[[ Records for this task open ]]
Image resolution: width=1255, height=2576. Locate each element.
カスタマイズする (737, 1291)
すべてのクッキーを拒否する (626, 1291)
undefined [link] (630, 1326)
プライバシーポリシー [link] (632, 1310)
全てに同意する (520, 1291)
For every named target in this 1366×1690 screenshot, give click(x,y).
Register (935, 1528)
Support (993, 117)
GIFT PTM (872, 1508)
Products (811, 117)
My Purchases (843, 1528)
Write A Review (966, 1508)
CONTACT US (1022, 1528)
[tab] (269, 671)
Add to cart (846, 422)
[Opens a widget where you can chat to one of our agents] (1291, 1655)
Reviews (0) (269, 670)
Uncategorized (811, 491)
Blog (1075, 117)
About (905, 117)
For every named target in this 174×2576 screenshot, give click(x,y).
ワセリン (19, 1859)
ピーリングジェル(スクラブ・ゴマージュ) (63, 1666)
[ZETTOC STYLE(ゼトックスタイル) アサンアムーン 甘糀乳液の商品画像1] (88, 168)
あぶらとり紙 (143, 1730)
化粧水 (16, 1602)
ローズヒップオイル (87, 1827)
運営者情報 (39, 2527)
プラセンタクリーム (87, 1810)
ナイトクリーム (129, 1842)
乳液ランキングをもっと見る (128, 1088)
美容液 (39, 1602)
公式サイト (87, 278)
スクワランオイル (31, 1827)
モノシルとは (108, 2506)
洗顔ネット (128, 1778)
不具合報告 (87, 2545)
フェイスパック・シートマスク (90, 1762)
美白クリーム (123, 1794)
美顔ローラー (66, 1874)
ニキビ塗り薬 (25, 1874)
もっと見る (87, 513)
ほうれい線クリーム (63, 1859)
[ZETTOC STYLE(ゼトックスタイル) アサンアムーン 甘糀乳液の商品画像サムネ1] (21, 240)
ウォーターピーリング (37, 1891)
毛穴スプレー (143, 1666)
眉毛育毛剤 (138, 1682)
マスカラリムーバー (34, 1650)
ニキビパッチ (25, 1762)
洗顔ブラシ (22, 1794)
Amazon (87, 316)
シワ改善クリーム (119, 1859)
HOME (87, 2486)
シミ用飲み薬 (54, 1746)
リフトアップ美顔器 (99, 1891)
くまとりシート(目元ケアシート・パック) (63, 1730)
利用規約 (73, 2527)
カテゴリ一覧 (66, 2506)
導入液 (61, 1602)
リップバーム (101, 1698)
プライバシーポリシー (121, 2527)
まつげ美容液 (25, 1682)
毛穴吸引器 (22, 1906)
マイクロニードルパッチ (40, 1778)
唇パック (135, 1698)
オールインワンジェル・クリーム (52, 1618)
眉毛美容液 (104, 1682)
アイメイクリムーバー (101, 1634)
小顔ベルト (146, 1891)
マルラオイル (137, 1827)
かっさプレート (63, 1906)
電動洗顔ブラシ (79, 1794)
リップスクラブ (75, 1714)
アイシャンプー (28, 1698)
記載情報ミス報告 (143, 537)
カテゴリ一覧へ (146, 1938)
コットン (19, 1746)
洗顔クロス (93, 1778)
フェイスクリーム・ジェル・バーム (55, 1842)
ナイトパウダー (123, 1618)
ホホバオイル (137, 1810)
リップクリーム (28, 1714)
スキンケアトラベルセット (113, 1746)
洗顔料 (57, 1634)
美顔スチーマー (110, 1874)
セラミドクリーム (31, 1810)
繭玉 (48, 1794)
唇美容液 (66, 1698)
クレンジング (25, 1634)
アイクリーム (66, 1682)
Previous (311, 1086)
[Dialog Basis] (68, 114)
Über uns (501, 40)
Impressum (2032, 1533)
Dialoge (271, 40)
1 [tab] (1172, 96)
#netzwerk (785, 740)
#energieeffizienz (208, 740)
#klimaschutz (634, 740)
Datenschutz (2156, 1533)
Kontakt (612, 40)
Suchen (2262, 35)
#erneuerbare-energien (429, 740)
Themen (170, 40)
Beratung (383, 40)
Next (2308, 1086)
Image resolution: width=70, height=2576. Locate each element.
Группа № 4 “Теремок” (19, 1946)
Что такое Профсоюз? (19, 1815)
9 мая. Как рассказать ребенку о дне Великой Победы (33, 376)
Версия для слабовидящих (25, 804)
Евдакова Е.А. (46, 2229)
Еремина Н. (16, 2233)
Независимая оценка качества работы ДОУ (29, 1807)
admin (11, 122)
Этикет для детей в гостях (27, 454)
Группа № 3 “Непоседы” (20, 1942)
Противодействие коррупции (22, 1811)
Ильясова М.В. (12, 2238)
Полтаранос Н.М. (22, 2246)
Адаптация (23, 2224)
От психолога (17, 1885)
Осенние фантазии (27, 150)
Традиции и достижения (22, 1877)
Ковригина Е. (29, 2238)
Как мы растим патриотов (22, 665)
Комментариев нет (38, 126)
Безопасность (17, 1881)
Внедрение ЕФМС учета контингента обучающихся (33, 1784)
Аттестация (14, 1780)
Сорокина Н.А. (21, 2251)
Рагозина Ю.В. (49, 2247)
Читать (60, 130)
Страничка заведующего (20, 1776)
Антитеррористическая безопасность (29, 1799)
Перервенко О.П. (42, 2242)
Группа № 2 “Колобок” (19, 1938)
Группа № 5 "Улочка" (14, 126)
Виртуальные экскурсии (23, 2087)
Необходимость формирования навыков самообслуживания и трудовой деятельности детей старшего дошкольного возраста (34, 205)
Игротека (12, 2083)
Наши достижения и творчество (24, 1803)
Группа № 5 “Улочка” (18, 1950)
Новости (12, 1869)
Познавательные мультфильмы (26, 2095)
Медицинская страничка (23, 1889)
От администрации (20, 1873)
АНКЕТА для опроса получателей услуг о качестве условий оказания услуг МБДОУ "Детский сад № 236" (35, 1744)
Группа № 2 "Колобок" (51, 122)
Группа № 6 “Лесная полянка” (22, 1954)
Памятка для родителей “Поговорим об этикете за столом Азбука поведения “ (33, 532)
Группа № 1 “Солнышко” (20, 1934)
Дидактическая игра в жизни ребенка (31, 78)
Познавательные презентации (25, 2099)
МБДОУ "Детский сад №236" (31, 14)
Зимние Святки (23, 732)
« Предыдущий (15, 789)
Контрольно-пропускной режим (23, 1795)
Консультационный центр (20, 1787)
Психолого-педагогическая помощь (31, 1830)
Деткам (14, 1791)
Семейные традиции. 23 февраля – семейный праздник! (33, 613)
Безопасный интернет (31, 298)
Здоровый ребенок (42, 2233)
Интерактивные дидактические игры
[[ Records for this task closed ]]
__Task__
Only the lines from the first line of the records through the line containing "Add to cart (846, 422)" should be repeated, exactly as they appear.

__Answer section__
Image resolution: width=1255, height=2576. Locate each element.
カスタマイズする (737, 1291)
すべてのクッキーを拒否する (626, 1291)
undefined [link] (630, 1326)
プライバシーポリシー [link] (632, 1310)
全てに同意する (520, 1291)
For every named target in this 1366×1690 screenshot, give click(x,y).
Register (935, 1528)
Support (993, 117)
GIFT PTM (872, 1508)
Products (811, 117)
My Purchases (843, 1528)
Write A Review (966, 1508)
CONTACT US (1022, 1528)
[tab] (269, 671)
Add to cart (846, 422)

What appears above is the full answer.